A Casa Rosada já havia cedido em relação à sua proposta original. O primeiro texto eliminava os limites para que pessoas ou empresas estrangeiras comprassem terrenos; a última redação aumentava de 15% para 25% o máximo de terras rurais que poderiam ficar em mãos estrangeiras em cada distrito. Também mantinha a proibição para Estados estrangeiros e restrições em zonas estratégicas, incluindo as áreas de fronteira. Essas modificações também não foram suficientes para manter o apoio de governadores e blocos dialogantes.
O acordo para separar o capítulo foi comunicado por La Libertad Avanza junto com setores da UCR, o PRO e forças provinciais. Participaram 44 senadores e explicaram que o adiamento busca ampliar o consenso, não encerrar a discussão. A sessão continuará com as reformas ao regime de expropriações, os procedimentos de despejo, a Ley de Manejo del Fuego e a modernização do Registro de Imóveis, pontos que os signatários consideram suficientemente respaldados.
A retirada mostrou o poder de pressão dos governadores aliados, que se desvincularam apesar de manter canais de negociação com Javier Milei. Também modificou o cenário de uma votação que Patricia Bullrich havia apresentado como encaminhada. A chefe do bloco libertário havia defendido os controles incorporados e assegurado que a aprovação parcial estava garantida, mas a contagem final obrigou a dividir o projeto para proteger a sessão e evitar uma derrota aberta.
A disputa parlamentar se cruzou com uma mobilização convocada pela CGT, as duas CTA e a UTEP para quinta-feira em frente ao Congresso. Os sindicatos decidiram mantê-la mesmo após a recuada oficialista. ATE celebrou a retirada como resultado da pressão social, enquanto as centrais mantiveram suas críticas às mudanças sobre terras, despejos e bens comuns. O protesto, portanto, continuará embora o ponto que o impulsionou tenha saído provisoriamente da pauta.

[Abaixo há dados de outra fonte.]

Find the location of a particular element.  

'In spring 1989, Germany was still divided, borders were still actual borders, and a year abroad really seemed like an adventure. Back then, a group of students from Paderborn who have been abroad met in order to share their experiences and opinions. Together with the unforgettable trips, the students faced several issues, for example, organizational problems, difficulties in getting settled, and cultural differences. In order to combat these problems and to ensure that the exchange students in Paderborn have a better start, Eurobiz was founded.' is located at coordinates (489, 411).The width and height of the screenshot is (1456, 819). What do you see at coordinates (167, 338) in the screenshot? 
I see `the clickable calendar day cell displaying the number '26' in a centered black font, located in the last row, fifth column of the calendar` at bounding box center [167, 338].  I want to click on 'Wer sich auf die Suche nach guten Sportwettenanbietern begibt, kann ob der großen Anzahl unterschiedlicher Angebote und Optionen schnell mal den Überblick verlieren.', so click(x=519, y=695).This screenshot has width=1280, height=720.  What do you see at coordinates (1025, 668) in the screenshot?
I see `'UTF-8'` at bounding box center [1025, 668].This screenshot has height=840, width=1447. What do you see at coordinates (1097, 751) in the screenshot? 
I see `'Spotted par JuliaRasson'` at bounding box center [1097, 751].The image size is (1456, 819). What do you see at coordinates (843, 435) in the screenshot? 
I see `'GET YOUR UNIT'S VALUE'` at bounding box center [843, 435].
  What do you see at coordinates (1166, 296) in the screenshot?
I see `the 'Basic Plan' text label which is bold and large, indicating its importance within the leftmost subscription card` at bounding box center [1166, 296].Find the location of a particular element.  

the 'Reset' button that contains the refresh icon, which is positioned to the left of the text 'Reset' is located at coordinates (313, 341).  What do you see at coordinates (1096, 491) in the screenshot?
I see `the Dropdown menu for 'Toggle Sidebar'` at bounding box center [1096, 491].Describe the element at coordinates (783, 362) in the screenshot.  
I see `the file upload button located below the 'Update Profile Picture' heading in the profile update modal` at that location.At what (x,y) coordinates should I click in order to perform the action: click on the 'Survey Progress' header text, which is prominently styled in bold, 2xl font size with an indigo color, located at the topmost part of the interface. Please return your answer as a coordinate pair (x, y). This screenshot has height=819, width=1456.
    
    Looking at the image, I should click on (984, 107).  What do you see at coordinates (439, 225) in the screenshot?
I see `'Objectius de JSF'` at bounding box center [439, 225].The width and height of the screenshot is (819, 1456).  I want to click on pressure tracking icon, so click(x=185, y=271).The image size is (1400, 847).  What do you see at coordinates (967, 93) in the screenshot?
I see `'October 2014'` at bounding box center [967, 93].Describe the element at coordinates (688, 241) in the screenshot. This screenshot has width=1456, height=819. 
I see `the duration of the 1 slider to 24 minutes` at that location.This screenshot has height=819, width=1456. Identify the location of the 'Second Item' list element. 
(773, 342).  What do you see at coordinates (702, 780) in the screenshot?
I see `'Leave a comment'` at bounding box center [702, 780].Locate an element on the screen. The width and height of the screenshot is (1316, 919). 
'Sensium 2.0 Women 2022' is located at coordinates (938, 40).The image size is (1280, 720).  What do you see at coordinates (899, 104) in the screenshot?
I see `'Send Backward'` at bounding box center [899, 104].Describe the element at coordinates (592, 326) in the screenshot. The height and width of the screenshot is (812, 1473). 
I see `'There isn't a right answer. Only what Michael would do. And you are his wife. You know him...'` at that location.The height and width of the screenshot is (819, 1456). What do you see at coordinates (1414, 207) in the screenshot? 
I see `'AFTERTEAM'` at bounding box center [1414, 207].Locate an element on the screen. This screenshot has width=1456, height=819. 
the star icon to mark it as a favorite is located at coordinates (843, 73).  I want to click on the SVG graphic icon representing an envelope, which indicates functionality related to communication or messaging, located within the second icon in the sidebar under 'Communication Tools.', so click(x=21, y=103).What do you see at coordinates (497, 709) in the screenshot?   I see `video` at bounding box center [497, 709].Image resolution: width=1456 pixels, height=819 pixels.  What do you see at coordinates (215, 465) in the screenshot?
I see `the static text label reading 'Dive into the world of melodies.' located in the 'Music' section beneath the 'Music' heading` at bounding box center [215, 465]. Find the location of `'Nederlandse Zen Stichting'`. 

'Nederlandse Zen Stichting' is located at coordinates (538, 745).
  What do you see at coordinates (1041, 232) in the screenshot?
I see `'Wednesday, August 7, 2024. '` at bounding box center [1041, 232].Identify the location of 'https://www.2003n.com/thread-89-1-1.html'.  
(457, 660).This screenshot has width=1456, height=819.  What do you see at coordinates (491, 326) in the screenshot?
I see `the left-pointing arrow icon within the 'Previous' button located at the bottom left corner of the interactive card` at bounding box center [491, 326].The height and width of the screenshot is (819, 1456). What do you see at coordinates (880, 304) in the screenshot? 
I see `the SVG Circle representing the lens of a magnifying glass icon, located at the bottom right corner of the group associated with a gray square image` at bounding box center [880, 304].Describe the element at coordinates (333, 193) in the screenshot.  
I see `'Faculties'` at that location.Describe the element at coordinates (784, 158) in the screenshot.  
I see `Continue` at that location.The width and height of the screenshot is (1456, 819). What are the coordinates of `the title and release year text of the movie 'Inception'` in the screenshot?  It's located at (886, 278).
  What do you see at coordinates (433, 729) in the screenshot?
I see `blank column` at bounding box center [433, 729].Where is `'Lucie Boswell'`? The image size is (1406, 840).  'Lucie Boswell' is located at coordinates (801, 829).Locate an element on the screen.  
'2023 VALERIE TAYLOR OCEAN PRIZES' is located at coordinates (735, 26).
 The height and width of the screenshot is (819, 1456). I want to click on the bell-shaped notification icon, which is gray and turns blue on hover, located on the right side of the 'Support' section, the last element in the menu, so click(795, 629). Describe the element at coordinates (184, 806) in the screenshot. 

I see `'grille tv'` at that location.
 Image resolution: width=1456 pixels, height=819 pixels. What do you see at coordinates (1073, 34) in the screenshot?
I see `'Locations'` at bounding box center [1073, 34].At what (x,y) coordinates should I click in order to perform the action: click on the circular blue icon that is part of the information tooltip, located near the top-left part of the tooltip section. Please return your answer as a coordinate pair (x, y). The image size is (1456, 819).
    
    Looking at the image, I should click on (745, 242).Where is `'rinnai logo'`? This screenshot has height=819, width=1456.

O Senado enfrentará agora duas decisões separadas. Primeiro deverá reunir quórum e votar os capítulos que permaneceram na iniciativa; depois, as comissões terão que definir se existe uma fórmula sobre propriedade rural capaz de atrair os aliados que rejeitaram o limite de 25%. O governo salvou o tratamento imediato mediante uma concessão, mas deixou pendente a reforma que havia apresentado como instrumento para atrair investimentos e reforçou a capacidade de negociação das províncias.